On Thu,12/31/2015 3:07 PM, Ron D'Eau Claire wrote:
The same is true for Ham rigs. It's perfectly okay to run an old Heathkit AT-1 or a 1930's homebrew rig with cathode keying today as it was back then, even though the keying bandwidth will be substantially greater than modern rigs.
WRONG! The rule about bandwidth governs.
The bottom line is to make sure the rig you have is being operated to produce the cleanest signal its design allows in the mode of operation being used.
The rule says NOTHING about the design of the rig. It speaks ONLY about the means of transmission, which refers to the communications mode (CW, SSB, FM, RTTY, PSK, etc.)
That's why double-sideband amplitude modulation is still legal even though it requires more than twice the spectrum of an SSB signal and CW is still allowed even though SSB and the various digital modes provide the same information in yet smaller bandwidths.
WRONG. Double-sideband AM with a carrier is legal because it is a DIFFERENT mode permitted by the FCC Rules. (A3 is the FCC designator). SSB is J3 if the carrier is suppressed. CW is A1.

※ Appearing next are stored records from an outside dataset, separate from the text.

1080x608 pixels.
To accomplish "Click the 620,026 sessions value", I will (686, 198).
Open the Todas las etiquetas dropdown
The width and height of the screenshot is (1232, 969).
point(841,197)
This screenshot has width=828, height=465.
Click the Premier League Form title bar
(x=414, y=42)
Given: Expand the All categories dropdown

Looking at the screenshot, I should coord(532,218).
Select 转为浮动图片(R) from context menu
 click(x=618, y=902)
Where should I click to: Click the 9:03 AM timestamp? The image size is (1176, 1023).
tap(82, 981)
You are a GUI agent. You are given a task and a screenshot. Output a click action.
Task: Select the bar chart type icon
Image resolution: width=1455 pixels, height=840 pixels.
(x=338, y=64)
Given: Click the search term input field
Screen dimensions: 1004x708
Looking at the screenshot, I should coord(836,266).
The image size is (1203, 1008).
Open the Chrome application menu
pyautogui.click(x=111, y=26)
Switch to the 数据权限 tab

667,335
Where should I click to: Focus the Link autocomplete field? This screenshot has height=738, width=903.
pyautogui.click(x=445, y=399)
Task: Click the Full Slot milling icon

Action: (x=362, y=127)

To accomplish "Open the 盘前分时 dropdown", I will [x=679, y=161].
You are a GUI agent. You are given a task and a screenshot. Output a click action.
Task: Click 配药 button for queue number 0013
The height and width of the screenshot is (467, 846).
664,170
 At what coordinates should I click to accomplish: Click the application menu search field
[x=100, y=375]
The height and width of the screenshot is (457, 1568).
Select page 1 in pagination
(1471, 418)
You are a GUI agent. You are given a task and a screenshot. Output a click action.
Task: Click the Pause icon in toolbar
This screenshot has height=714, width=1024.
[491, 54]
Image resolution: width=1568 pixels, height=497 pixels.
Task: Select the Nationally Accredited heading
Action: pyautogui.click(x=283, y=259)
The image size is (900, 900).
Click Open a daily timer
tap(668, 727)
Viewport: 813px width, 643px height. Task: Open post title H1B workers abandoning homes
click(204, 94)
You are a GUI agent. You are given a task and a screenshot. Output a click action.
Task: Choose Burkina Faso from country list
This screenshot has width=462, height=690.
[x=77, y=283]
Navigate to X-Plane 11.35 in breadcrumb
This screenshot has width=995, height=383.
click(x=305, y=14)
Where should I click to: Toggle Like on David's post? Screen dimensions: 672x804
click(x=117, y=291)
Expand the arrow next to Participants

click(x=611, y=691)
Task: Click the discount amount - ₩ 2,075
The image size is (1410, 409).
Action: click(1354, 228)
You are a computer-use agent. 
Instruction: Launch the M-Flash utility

73, Jim K9YC ______________________________________________________________ Elecraft mailing list Home: http://mailman.qth.net/mailman/listinfo/elecraft Help: http://mailman.qth.net/mmfaq.htm Post: mailto:[email protected] This list hosted by: http://www.qsl.net Please help support this email list: http://www.qsl.net/donate.html Message delivered to [email protected]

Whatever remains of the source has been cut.